Do you now technically own a part of the business? For example, when you retire you can still hold on to your percentage of the groups income?
Thanks!
-HC
Yes, I technically own part of the business. But if I stop working, my percentage of the group’s income is 0%. In emergency medicine, your only assets are really your accounts receivable. So I would own my share of that. That would be my buy-out. So whenever I retire or the group is dissolved I would get a little cash. In a typical EM group that would be a 5 figure amount.
If accounts receivable is payment not received for work done, when you ” buy in” the AR what are you buying. After working for a group for any period of time you create AR, longer you work the AR keeps growing….
What am I buying in on? Isn’t this just the cash owed for the work already done ?
The way my original partners like to explain it is that they didn’t take a salary the first 3 months the practice was open. That’s why you have to buy in.

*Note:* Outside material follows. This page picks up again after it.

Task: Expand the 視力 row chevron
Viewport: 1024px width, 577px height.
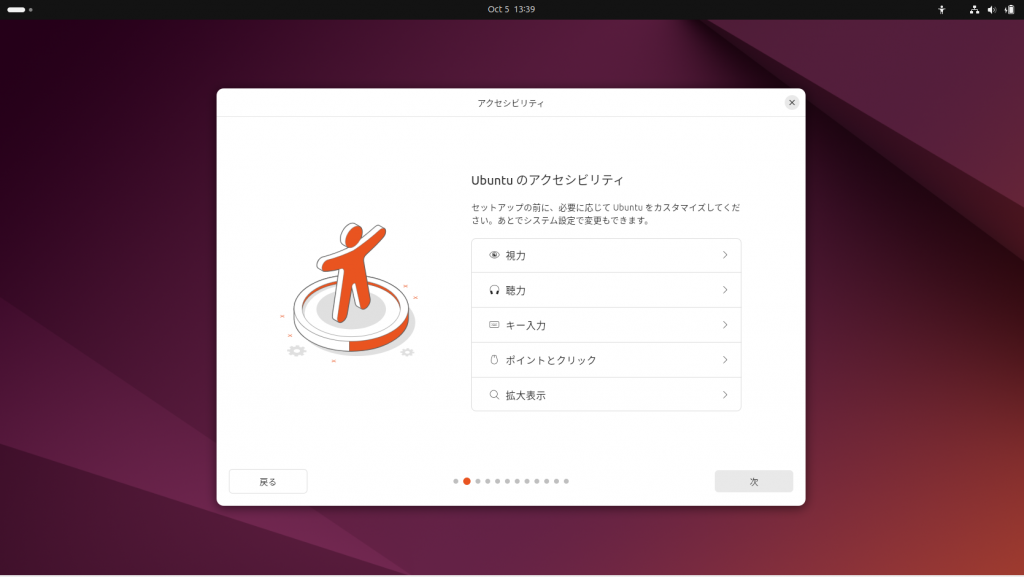Action: (x=724, y=255)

Thank you for your answers to my past questions (backdoor Roth and XIRR) – I’ve searched your site for information on buying into a practice, however, this post was the only relevant information (other than lists of mistakes made by other people). I have an option of buying into the practice I work for, and I do not even know where to begin determining if it would be a good choice for me, and how to do risk-benefit analysis. I presently do not have a financial advisor or a tax accountant whom I would consider competent, nor without ulterior motives – so no professional to turn to on this question.
Your site is very helpful with detailed practical information on how to do certain things (ex: how to get out of whole life insurance, how to set up mega-backdoor roth) – would you point me to an outside resource that is comparably practical (or if I overlooked, on your site) – about how to evaluate a medical practice buy-in? Thank you!
I wish I had a post like that or at least had somewhere to send you. I don’t, and, unfortunately, every partnership situation is different. Perhaps I can help via email. It is probably also worth going over it with a healthcare attorney in your state.
I know this is an old post, but I thought I’d ask here. I’m looking at a position that pays 500k per year at partner. This is an average salary for my specialty. The buy in is over 600k, which is for an ownership stake in an outpatient center (500k) and accounts receivable (100k). The 500k for the outpatient center come out of your check after tax. Even assuming the value holds, this seems like a big opportunity loss. If I invested that money in the markets, I’d make over a million in 20 years. Locked up in the group, it’s going to lose value to inflation. With the average salary, it feels more like a security deposit on my job than an investment. Am I looking at this wrong? Thanks,
You don’t expect the investment in the outpatient center to go up in value or pay any sort of distributions?